Stored items:
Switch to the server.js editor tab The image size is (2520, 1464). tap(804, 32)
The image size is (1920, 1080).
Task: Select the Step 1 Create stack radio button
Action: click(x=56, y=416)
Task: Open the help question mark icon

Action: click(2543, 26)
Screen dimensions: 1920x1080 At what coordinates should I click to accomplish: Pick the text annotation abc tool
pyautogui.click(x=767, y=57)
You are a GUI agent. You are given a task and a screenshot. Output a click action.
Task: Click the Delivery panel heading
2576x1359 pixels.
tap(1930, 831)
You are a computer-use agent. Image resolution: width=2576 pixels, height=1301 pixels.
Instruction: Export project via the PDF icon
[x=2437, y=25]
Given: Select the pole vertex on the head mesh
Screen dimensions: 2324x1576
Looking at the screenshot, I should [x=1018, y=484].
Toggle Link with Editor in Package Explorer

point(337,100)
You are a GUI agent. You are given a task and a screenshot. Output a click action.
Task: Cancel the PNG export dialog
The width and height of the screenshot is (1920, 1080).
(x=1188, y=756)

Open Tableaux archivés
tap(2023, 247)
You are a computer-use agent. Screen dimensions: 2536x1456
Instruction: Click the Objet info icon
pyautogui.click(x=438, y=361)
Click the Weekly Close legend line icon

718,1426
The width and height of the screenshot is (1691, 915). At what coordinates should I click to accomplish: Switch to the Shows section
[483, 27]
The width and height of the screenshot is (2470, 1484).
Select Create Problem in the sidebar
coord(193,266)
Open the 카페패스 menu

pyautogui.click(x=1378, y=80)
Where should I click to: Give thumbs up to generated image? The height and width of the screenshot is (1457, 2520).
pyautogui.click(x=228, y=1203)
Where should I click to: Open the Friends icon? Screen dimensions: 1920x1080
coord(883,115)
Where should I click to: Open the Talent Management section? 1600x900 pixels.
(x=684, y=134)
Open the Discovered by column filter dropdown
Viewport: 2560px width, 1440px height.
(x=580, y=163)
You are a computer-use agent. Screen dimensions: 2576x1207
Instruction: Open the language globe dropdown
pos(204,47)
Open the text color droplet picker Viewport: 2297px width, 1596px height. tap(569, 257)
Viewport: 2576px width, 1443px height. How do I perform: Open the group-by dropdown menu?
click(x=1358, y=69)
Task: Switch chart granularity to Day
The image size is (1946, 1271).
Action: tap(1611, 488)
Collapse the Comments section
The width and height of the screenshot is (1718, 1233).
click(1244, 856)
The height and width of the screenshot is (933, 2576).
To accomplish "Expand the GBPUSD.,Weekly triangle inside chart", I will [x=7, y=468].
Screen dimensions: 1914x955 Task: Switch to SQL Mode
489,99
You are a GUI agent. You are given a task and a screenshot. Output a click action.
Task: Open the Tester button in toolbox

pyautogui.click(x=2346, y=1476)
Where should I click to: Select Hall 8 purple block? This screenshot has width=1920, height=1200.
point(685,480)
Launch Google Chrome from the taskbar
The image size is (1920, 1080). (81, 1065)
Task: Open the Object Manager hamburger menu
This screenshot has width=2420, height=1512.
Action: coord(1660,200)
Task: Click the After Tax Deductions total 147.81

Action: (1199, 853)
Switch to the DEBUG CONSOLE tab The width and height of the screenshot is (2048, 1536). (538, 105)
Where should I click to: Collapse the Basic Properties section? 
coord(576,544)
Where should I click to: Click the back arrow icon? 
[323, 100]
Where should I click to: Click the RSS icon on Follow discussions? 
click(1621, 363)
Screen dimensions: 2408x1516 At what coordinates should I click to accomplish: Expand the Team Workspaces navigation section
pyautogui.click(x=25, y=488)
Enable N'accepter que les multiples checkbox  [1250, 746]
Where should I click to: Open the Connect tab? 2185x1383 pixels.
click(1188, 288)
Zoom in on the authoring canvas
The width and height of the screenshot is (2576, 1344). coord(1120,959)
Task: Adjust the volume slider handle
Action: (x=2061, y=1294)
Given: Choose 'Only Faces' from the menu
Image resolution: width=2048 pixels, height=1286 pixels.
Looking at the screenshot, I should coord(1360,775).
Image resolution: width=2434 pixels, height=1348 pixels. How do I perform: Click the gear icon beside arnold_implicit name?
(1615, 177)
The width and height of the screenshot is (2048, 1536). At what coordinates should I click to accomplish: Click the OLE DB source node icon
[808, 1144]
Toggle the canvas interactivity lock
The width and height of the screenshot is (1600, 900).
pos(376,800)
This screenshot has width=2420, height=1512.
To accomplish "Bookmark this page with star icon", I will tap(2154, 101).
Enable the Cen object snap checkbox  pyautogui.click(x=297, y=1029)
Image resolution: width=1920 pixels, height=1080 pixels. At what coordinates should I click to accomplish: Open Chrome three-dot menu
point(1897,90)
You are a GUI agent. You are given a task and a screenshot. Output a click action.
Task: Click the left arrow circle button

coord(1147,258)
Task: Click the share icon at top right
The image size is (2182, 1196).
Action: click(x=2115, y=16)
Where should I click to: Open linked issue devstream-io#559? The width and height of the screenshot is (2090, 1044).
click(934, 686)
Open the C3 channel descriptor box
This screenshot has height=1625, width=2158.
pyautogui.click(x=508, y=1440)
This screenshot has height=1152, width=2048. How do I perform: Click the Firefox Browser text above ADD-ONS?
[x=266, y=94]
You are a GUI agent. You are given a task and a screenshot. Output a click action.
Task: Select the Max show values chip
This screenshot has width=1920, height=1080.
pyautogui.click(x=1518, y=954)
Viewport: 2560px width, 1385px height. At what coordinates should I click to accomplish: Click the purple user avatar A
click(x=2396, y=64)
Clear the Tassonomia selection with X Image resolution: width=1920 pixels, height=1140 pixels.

**Your goal**
Could you transcribe the records in full, exactly?

**Task output**
Switch to the server.js editor tab The image size is (2520, 1464). tap(804, 32)
The image size is (1920, 1080).
Task: Select the Step 1 Create stack radio button
Action: click(x=56, y=416)
Task: Open the help question mark icon

Action: click(2543, 26)
Screen dimensions: 1920x1080 At what coordinates should I click to accomplish: Pick the text annotation abc tool
pyautogui.click(x=767, y=57)
You are a GUI agent. You are given a task and a screenshot. Output a click action.
Task: Click the Delivery panel heading
2576x1359 pixels.
tap(1930, 831)
You are a computer-use agent. Image resolution: width=2576 pixels, height=1301 pixels.
Instruction: Export project via the PDF icon
[x=2437, y=25]
Given: Select the pole vertex on the head mesh
Screen dimensions: 2324x1576
Looking at the screenshot, I should [x=1018, y=484].
Toggle Link with Editor in Package Explorer

point(337,100)
You are a GUI agent. You are given a task and a screenshot. Output a click action.
Task: Cancel the PNG export dialog
The width and height of the screenshot is (1920, 1080).
(x=1188, y=756)

Open Tableaux archivés
tap(2023, 247)
You are a computer-use agent. Screen dimensions: 2536x1456
Instruction: Click the Objet info icon
pyautogui.click(x=438, y=361)
Click the Weekly Close legend line icon

718,1426
The width and height of the screenshot is (1691, 915). At what coordinates should I click to accomplish: Switch to the Shows section
[483, 27]
The width and height of the screenshot is (2470, 1484).
Select Create Problem in the sidebar
coord(193,266)
Open the 카페패스 menu

pyautogui.click(x=1378, y=80)
Where should I click to: Give thumbs up to generated image? The height and width of the screenshot is (1457, 2520).
pyautogui.click(x=228, y=1203)
Where should I click to: Open the Friends icon? Screen dimensions: 1920x1080
coord(883,115)
Where should I click to: Open the Talent Management section? 1600x900 pixels.
(x=684, y=134)
Open the Discovered by column filter dropdown
Viewport: 2560px width, 1440px height.
(x=580, y=163)
You are a computer-use agent. Screen dimensions: 2576x1207
Instruction: Open the language globe dropdown
pos(204,47)
Open the text color droplet picker Viewport: 2297px width, 1596px height. tap(569, 257)
Viewport: 2576px width, 1443px height. How do I perform: Open the group-by dropdown menu?
click(x=1358, y=69)
Task: Switch chart granularity to Day
The image size is (1946, 1271).
Action: tap(1611, 488)
Collapse the Comments section
The width and height of the screenshot is (1718, 1233).
click(1244, 856)
The height and width of the screenshot is (933, 2576).
To accomplish "Expand the GBPUSD.,Weekly triangle inside chart", I will [x=7, y=468].
Screen dimensions: 1914x955 Task: Switch to SQL Mode
489,99
You are a GUI agent. You are given a task and a screenshot. Output a click action.
Task: Open the Tester button in toolbox

pyautogui.click(x=2346, y=1476)
Where should I click to: Select Hall 8 purple block? This screenshot has width=1920, height=1200.
point(685,480)
Launch Google Chrome from the taskbar
The image size is (1920, 1080). (81, 1065)
Task: Open the Object Manager hamburger menu
This screenshot has width=2420, height=1512.
Action: coord(1660,200)
Task: Click the After Tax Deductions total 147.81

Action: (1199, 853)
Switch to the DEBUG CONSOLE tab The width and height of the screenshot is (2048, 1536). (538, 105)
Where should I click to: Collapse the Basic Properties section? 
coord(576,544)
Where should I click to: Click the back arrow icon? 
[323, 100]
Where should I click to: Click the RSS icon on Follow discussions? 
click(1621, 363)
Screen dimensions: 2408x1516 At what coordinates should I click to accomplish: Expand the Team Workspaces navigation section
pyautogui.click(x=25, y=488)
Enable N'accepter que les multiples checkbox  [1250, 746]
Where should I click to: Open the Connect tab? 2185x1383 pixels.
click(1188, 288)
Zoom in on the authoring canvas
The width and height of the screenshot is (2576, 1344). coord(1120,959)
Task: Adjust the volume slider handle
Action: (x=2061, y=1294)
Given: Choose 'Only Faces' from the menu
Image resolution: width=2048 pixels, height=1286 pixels.
Looking at the screenshot, I should coord(1360,775).
Image resolution: width=2434 pixels, height=1348 pixels. How do I perform: Click the gear icon beside arnold_implicit name?
(1615, 177)
The width and height of the screenshot is (2048, 1536). At what coordinates should I click to accomplish: Click the OLE DB source node icon
[808, 1144]
Toggle the canvas interactivity lock
The width and height of the screenshot is (1600, 900).
pos(376,800)
This screenshot has width=2420, height=1512.
To accomplish "Bookmark this page with star icon", I will tap(2154, 101).
Enable the Cen object snap checkbox  pyautogui.click(x=297, y=1029)
Image resolution: width=1920 pixels, height=1080 pixels. At what coordinates should I click to accomplish: Open Chrome three-dot menu
point(1897,90)
You are a GUI agent. You are given a task and a screenshot. Output a click action.
Task: Click the left arrow circle button

coord(1147,258)
Task: Click the share icon at top right
The image size is (2182, 1196).
Action: click(x=2115, y=16)
Where should I click to: Open linked issue devstream-io#559? The width and height of the screenshot is (2090, 1044).
click(934, 686)
Open the C3 channel descriptor box
This screenshot has height=1625, width=2158.
pyautogui.click(x=508, y=1440)
This screenshot has height=1152, width=2048. How do I perform: Click the Firefox Browser text above ADD-ONS?
[x=266, y=94]
You are a GUI agent. You are given a task and a screenshot. Output a click action.
Task: Select the Max show values chip
This screenshot has width=1920, height=1080.
pyautogui.click(x=1518, y=954)
Viewport: 2560px width, 1385px height. At what coordinates should I click to accomplish: Click the purple user avatar A
click(x=2396, y=64)
Clear the Tassonomia selection with X Image resolution: width=1920 pixels, height=1140 pixels.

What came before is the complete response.